Update the stretch from the line containing "Download Wanani Remix" through the line containing "pos(571,912)" by replacing "checkbox" with "check box", and return only those lines with nothing else altered.

Rows on target coordinates
⁂
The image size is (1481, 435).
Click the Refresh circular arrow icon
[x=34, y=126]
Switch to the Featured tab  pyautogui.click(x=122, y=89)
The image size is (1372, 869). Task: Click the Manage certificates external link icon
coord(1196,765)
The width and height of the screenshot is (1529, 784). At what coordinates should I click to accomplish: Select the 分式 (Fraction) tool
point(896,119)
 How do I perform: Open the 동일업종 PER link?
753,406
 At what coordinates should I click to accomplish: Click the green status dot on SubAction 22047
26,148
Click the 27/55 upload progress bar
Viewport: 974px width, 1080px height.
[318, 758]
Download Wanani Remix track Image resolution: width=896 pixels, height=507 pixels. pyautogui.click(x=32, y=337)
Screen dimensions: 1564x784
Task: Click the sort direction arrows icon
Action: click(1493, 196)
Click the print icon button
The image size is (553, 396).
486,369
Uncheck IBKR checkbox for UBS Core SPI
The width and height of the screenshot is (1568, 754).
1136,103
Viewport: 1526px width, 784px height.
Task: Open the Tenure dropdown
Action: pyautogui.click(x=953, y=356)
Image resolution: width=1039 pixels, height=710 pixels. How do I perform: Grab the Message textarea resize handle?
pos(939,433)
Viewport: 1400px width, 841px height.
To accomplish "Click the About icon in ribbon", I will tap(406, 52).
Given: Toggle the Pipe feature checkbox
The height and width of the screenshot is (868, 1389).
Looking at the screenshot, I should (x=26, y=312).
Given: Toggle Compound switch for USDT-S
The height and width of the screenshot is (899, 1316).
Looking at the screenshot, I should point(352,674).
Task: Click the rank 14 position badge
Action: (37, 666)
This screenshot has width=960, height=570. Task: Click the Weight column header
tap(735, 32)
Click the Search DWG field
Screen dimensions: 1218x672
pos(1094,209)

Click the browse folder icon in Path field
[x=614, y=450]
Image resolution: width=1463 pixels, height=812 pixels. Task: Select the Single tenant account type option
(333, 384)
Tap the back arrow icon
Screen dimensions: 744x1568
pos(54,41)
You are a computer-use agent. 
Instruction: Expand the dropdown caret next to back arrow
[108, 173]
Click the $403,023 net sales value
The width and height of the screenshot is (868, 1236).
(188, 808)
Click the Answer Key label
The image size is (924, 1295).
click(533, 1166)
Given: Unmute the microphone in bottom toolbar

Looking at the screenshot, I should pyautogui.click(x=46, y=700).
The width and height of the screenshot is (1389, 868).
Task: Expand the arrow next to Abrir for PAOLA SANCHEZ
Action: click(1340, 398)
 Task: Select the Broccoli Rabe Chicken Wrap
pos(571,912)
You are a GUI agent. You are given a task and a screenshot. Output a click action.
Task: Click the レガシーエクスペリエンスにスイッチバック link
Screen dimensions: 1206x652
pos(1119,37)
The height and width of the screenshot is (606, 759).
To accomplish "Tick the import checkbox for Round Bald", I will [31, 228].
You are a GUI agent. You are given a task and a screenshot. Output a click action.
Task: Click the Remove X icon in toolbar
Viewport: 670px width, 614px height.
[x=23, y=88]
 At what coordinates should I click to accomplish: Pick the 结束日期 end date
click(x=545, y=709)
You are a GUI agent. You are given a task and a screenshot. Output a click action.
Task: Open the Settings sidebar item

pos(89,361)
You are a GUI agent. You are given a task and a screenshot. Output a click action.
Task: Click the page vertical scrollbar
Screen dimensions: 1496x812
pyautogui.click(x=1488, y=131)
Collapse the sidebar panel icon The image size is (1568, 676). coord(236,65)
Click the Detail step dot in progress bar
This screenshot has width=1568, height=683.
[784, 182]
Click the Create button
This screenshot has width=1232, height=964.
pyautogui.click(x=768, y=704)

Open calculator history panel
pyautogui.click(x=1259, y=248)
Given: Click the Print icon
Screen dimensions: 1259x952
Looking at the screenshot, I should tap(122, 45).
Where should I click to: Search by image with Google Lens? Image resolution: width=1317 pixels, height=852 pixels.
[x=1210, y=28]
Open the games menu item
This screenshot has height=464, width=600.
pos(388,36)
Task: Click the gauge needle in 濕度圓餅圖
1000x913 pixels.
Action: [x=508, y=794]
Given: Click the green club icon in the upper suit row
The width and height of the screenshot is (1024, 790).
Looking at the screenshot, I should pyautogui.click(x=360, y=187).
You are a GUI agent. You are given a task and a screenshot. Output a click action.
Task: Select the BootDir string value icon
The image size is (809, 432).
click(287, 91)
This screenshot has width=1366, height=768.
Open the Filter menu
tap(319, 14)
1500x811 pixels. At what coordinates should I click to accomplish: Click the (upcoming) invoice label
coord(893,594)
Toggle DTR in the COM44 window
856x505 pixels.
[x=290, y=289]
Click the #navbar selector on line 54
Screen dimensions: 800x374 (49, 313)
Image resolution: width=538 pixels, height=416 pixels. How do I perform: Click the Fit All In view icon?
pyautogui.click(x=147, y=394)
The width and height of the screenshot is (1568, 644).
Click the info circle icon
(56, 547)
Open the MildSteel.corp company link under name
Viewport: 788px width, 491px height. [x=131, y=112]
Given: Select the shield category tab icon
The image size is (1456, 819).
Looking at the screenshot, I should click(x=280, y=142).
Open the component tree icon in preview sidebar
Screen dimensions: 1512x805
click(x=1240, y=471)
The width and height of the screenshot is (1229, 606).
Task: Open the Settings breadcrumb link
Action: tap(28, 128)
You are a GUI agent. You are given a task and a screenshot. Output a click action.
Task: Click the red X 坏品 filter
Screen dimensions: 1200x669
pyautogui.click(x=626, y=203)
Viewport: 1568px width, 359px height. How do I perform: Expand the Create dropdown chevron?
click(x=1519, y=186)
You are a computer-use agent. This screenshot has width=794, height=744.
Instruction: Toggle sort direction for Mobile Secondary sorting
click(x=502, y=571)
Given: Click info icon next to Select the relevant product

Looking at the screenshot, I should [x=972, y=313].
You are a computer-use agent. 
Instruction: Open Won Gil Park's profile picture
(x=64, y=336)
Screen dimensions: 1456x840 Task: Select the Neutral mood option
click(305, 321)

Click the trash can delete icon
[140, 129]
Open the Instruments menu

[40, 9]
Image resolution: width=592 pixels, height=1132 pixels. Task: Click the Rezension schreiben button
⁂
Task output =>
Download Wanani Remix track Image resolution: width=896 pixels, height=507 pixels. pyautogui.click(x=32, y=337)
Screen dimensions: 1564x784
Task: Click the sort direction arrows icon
Action: click(1493, 196)
Click the print icon button
The image size is (553, 396).
486,369
Uncheck IBKR check box for UBS Core SPI
The width and height of the screenshot is (1568, 754).
1136,103
Viewport: 1526px width, 784px height.
Task: Open the Tenure dropdown
Action: pyautogui.click(x=953, y=356)
Image resolution: width=1039 pixels, height=710 pixels. How do I perform: Grab the Message textarea resize handle?
pos(939,433)
Viewport: 1400px width, 841px height.
To accomplish "Click the About icon in ribbon", I will tap(406, 52).
Given: Toggle the Pipe feature check box
The height and width of the screenshot is (868, 1389).
Looking at the screenshot, I should (x=26, y=312).
Given: Toggle Compound switch for USDT-S
The height and width of the screenshot is (899, 1316).
Looking at the screenshot, I should point(352,674).
Task: Click the rank 14 position badge
Action: (37, 666)
This screenshot has width=960, height=570. Task: Click the Weight column header
tap(735, 32)
Click the Search DWG field
Screen dimensions: 1218x672
pos(1094,209)

Click the browse folder icon in Path field
[x=614, y=450]
Image resolution: width=1463 pixels, height=812 pixels. Task: Select the Single tenant account type option
(333, 384)
Tap the back arrow icon
Screen dimensions: 744x1568
pos(54,41)
You are a computer-use agent. 
Instruction: Expand the dropdown caret next to back arrow
[108, 173]
Click the $403,023 net sales value
The width and height of the screenshot is (868, 1236).
(188, 808)
Click the Answer Key label
The image size is (924, 1295).
click(533, 1166)
Given: Unmute the microphone in bottom toolbar

Looking at the screenshot, I should pyautogui.click(x=46, y=700).
The width and height of the screenshot is (1389, 868).
Task: Expand the arrow next to Abrir for PAOLA SANCHEZ
Action: click(1340, 398)
 Task: Select the Broccoli Rabe Chicken Wrap
pos(571,912)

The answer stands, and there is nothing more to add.